It is an uncomfortable spot for Sen. Mark Warner (D- Virginia) to be in. As the debate rages over the best way to avoid the impending "fiscal cliff", Warner is relegated to being a spectator despite being a member of the U.S. Senate.
Warner isn't alone. As the talks continue, the nitty gritty appears to be taken up between President Barack Obama and House Speaker John Boehner. Vocal members of the House and Senate, like Warner aren't in a position to offer any real substance to the discussion, even though they might have plenty of ideas.
For instance, Warner thinks that now is the time to make a grand bargain, not pass it along to a time where the tension is not so great.
"The single biggest thing to create job growth, my personal belief, is to do a real $4 trillion debt deal," Warner said. "That will get money off the sidelines, back invested into America."
The only problem is that Warner's ideas aren't getting any further than media interviews and town hall meetings. Warner concedes he isn't on the front lines, a position that is foreign to him given his background as a successful businessman and governor.
"There is an awful lot of us in both parties who have tried to put forward good ideas," he said. "We have all kind of stood down."
Warner said the rank and file members are willing to give the Speaker and the President some time to come up with a deal, but he is ready to become a more active participant if given the opportunity.
"I'd be happy to be the broker in between these guys," Warner told me. "I wish I was in the room."
Warner avoided any direct criticism or support of his Senate Majority Leader Harry Reid (D- Nevada) who is the point person on the negotiating process for the Senate. Reid has been relegated to waiting to see if the White House and the House Republicans can come up with some sort of agreement, before the Senate takes an active role in the discussion.
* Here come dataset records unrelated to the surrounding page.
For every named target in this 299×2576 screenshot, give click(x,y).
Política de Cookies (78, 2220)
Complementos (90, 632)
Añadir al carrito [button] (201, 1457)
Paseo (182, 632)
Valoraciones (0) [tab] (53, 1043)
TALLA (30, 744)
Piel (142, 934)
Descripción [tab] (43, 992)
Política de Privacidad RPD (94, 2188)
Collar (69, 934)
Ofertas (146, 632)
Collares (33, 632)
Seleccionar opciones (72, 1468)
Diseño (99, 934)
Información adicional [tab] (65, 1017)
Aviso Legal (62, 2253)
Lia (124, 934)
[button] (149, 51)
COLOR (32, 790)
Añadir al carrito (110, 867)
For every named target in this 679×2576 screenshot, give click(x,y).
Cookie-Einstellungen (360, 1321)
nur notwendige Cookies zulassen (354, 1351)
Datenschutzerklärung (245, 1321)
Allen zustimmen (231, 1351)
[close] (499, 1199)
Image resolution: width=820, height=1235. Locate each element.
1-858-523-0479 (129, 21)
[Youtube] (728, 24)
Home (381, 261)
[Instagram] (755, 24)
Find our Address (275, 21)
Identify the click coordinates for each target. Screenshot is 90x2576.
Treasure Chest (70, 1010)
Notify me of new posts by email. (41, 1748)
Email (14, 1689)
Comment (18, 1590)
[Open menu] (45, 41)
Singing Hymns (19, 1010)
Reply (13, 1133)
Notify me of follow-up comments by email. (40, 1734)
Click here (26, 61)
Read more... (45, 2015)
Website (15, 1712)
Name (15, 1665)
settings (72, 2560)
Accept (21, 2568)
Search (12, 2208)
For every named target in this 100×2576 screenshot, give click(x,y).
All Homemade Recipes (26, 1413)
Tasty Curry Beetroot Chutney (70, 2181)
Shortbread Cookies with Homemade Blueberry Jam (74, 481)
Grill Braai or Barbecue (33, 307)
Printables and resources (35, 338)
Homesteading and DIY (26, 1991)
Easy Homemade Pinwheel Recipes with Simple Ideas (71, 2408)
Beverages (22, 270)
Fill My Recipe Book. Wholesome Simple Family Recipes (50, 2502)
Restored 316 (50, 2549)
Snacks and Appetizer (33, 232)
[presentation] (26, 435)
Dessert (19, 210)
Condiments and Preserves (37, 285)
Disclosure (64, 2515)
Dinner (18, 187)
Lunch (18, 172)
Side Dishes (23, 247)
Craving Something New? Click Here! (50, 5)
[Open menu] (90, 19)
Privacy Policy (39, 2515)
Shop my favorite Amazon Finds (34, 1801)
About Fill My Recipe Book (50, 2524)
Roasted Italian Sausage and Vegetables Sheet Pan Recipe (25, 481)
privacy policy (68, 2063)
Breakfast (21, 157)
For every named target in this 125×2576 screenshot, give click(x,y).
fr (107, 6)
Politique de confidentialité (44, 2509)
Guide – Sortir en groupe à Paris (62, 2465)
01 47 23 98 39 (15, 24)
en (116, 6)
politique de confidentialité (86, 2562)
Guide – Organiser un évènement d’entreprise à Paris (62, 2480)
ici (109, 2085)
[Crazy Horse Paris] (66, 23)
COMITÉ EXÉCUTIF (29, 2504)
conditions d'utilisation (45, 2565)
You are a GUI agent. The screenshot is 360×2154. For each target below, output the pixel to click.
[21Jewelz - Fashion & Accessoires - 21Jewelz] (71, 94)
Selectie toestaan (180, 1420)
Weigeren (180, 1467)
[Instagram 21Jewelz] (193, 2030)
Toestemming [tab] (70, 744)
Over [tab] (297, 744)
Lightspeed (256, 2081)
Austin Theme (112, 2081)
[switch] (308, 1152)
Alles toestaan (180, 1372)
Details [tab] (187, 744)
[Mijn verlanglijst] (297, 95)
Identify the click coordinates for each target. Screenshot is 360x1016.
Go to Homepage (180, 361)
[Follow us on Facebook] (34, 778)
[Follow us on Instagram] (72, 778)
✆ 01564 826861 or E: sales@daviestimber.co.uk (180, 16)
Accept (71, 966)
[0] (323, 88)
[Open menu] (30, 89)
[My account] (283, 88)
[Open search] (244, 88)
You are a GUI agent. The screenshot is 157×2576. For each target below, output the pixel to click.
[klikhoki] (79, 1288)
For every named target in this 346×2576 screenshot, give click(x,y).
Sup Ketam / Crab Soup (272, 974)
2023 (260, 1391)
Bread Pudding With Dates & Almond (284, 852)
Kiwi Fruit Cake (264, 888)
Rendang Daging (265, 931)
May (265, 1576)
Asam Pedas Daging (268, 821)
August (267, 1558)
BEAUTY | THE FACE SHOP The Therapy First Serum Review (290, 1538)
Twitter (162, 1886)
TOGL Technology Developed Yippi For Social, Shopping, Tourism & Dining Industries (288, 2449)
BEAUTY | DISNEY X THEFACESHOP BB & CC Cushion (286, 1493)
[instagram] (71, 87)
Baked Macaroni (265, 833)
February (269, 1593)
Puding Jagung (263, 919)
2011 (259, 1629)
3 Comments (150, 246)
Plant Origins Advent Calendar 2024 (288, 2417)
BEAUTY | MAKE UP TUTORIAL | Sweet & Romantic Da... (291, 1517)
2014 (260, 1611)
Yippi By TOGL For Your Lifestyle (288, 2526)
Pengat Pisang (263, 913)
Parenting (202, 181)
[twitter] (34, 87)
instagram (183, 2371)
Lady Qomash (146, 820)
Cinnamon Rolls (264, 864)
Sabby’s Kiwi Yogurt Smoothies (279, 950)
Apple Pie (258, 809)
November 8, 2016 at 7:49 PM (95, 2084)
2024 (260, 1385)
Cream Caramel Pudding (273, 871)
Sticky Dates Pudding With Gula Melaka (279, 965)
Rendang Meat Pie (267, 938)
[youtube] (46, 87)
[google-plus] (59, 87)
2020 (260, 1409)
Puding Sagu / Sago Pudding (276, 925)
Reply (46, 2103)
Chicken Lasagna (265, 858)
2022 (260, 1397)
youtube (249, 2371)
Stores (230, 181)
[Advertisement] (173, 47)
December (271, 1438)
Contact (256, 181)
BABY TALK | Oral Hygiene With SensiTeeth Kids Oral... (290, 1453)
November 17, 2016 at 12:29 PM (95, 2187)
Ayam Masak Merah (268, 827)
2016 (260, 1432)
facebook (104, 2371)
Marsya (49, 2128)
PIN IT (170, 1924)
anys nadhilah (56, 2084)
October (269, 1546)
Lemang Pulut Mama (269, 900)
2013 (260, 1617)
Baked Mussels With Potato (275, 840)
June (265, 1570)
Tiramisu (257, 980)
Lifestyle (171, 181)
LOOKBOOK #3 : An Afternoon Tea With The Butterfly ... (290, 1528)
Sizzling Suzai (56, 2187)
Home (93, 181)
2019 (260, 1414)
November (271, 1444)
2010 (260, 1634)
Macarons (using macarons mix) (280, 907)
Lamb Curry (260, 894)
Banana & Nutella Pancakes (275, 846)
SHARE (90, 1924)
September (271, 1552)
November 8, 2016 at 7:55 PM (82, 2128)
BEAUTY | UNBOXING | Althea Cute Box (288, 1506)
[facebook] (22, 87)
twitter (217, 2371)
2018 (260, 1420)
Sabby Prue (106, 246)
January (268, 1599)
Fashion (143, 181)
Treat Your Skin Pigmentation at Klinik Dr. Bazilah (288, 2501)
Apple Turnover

As the negotiations continue, Warner remains optimistic that the short term problems are avoided, while the long term debt issues continue and only grow. He believes there is an 80% chance a fiscal cliff deal is hatched, but only a 50-50 chance that the deal will hold up for longer than a few months.
Warner contends that even if both sides get what they want, it won't even start to address the real problems connected to the deficit crisis. He believes everyone needs to give something, and that something needs to be a lot more than what they are currently proposing.
"The sooner we start some of those reforms, the better," he said.